NEBNext FFPE DNA Repair Mix (M6630) -Protocol for use with Other User-supplied Library Construction Reagents

This caution sign signifies a step in the protocol that has multiple paths
leading to the same end point but is dependent on a user variable, like the
amount of input DNA.
Colored bullets indicate the cap color of the reagent to be added to a reaction.

4.1. NEBNext FFPE Repair

Input amount should be determined based on recommendations by end user supplied library preparation kits.

4.1.1. Mix the following components in a sterile nuclease-free tube:

FFPE DNA 53.5 µl
  (green) FFPE DNA Repair Buffer  6.5 µl
  (green) NEBNext FFPE DNA repair Mix  2 µl
Total Volume 62 µl

4.1.2. Mix by pipetting followed by a quick spin to collect all liquid from the sides of the tube.

4.1.3. Incubate at 20°C for 15 minutes.


4.2. Cleanup Using AMPure XP Beads

4.2.1.Vortex AMPure XP Beads to resuspend.

4.2.2. Add 186 μl (3X) of resuspended AMPure XP Beads to the repair reaction. Mix thoroughly on a vortex mixer or by pipetting up and down at least 10 times.

4.2.3. Incubate for 5 minutes at room temperature.

4.2.4. Put the tube/PCR plate on an appropriate magnetic stand to separate beads from supernatant. After the solution is clear (about 5 minutes), carefully remove and discard the supernatant. Be careful not to disturb the beads that contain the DNA targets.

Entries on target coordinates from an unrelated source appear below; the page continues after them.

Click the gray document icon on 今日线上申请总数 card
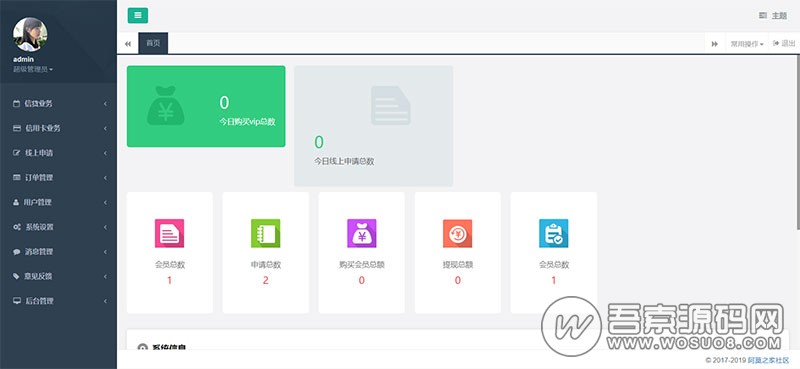The height and width of the screenshot is (369, 800). click(391, 106)
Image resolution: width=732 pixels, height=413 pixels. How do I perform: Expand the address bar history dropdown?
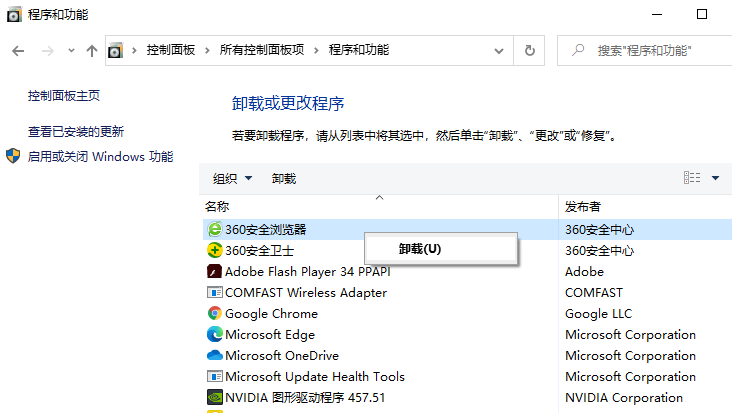click(499, 50)
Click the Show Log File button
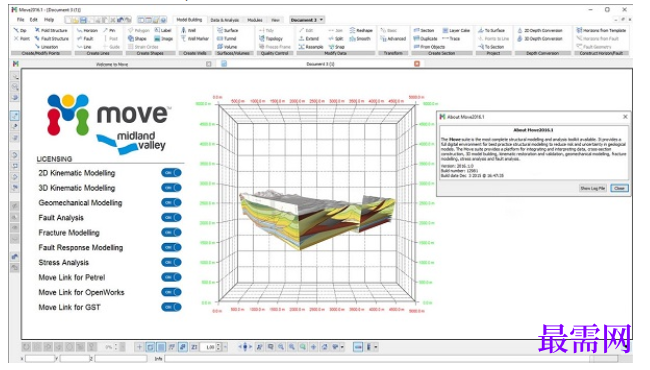650x370 pixels. pyautogui.click(x=593, y=188)
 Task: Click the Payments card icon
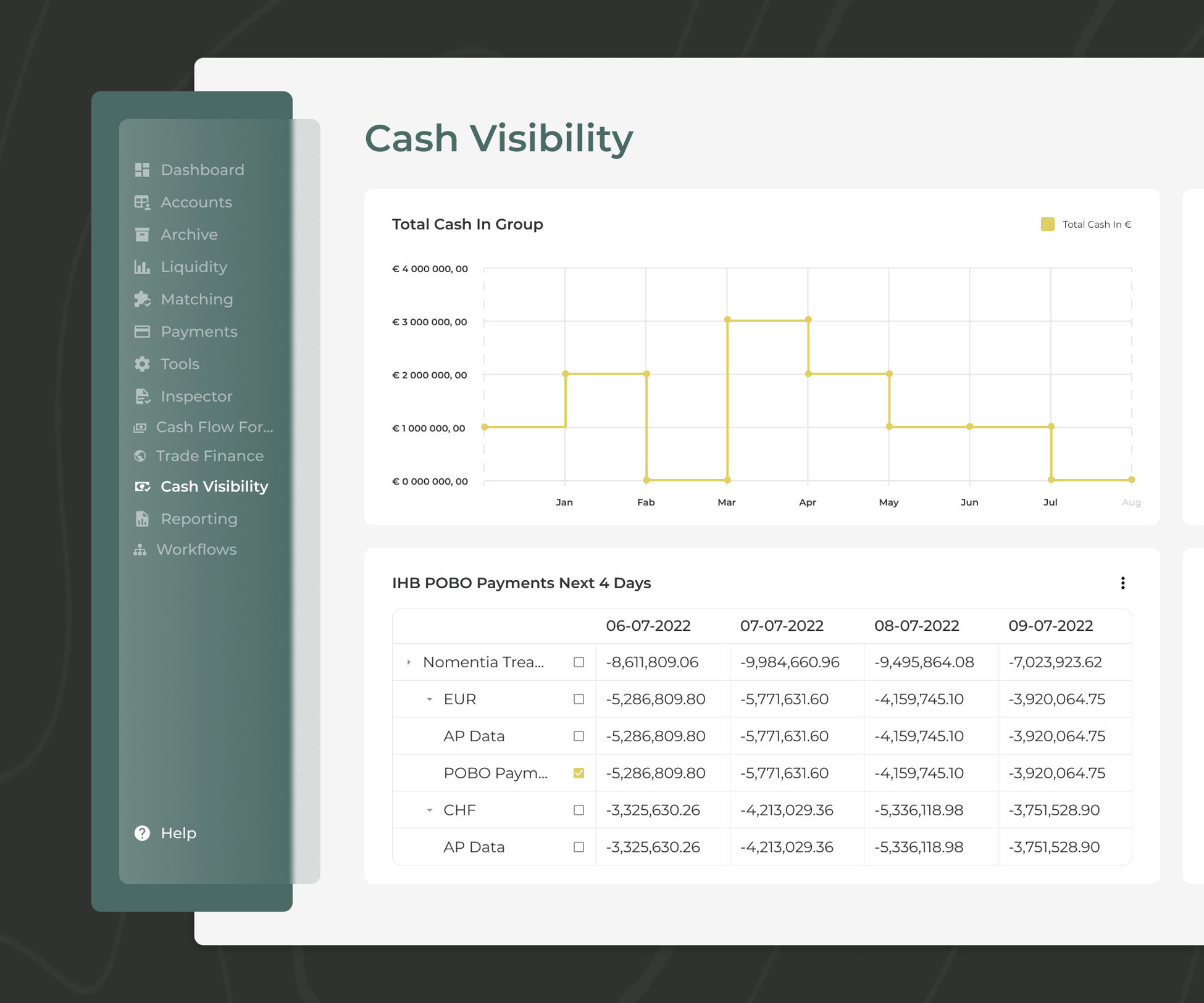click(x=142, y=331)
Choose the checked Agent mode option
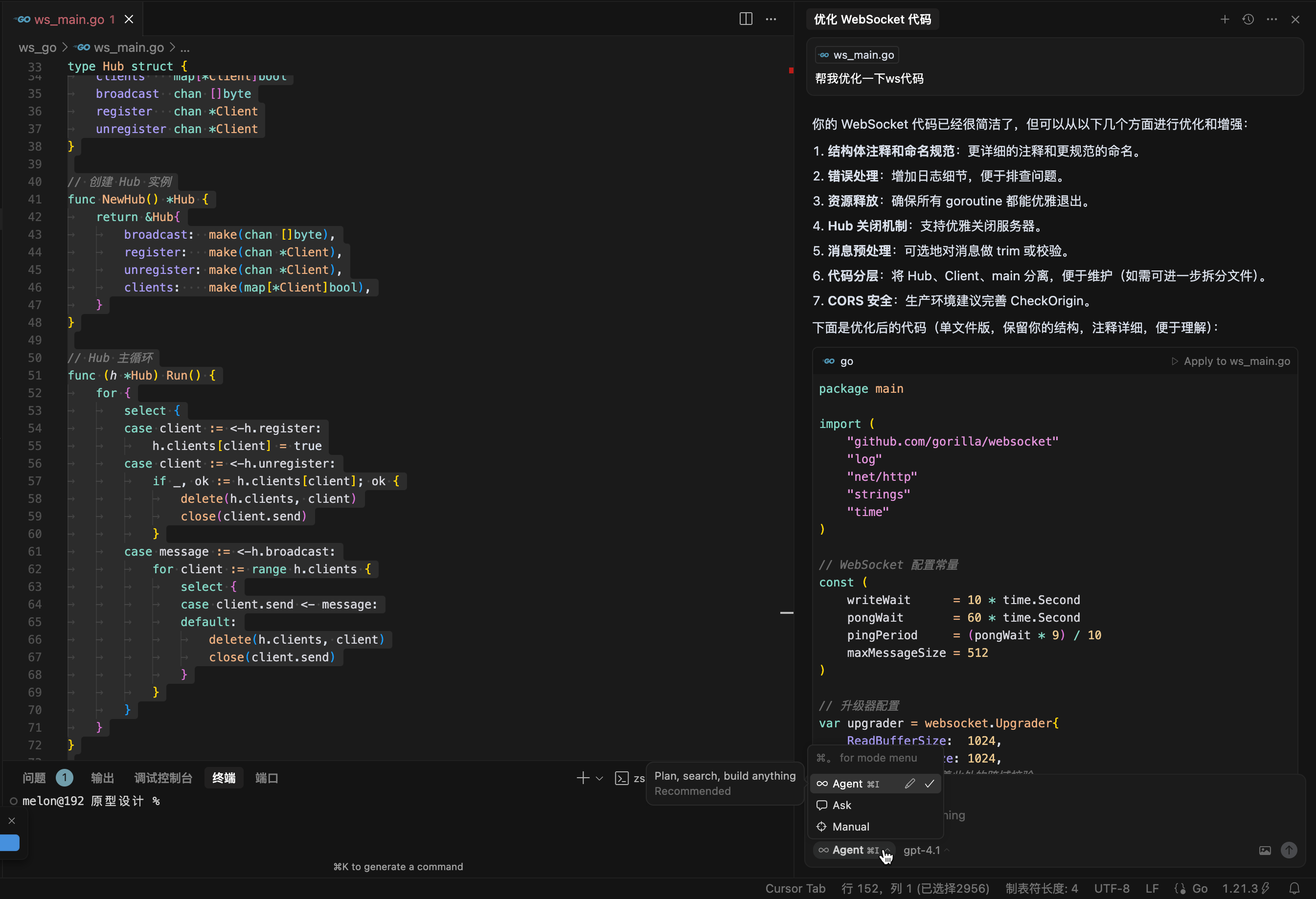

4.2.5. Add 200 μl of 80% freshly prepared ethanol to the tube/PCR plate while in the magnetic stand. Incubate at room temperature for 30 seconds, and then carefully remove and discard the supernatant.

4.2.6. Repeat Step 4.2.5 once.

4.2.7. Air dry beads for up to 5 minutes while the tube/PCR plate is on the magnetic stand with the lid open.
Caution: Do not over-dry the beads. This may result in lower recovery of DNA target. Elute the samples when the beads are still dark brown and glossy looking, but when all visible liquid has evaporated. When the beads turn lighter brown and start to crack, they are too dry.

4.2.8. Remove the tube/plate from the magnet. Elute DNA target by adding 40 μl 0.1X TE to the beads. Mix well on a vortex mixer or by pipetting up and down, and incubate for 2 minutes at room temperature. Put the tube/PCR plate in the magnetic stand until the solution is clear.

4.2.9. Without disturbing the bead pellet, carefully transfer 32 μl of the supernatant to a fresh, sterile microfuge tube.

4.2.10. Proceed to library construction using end-user supplied reagents.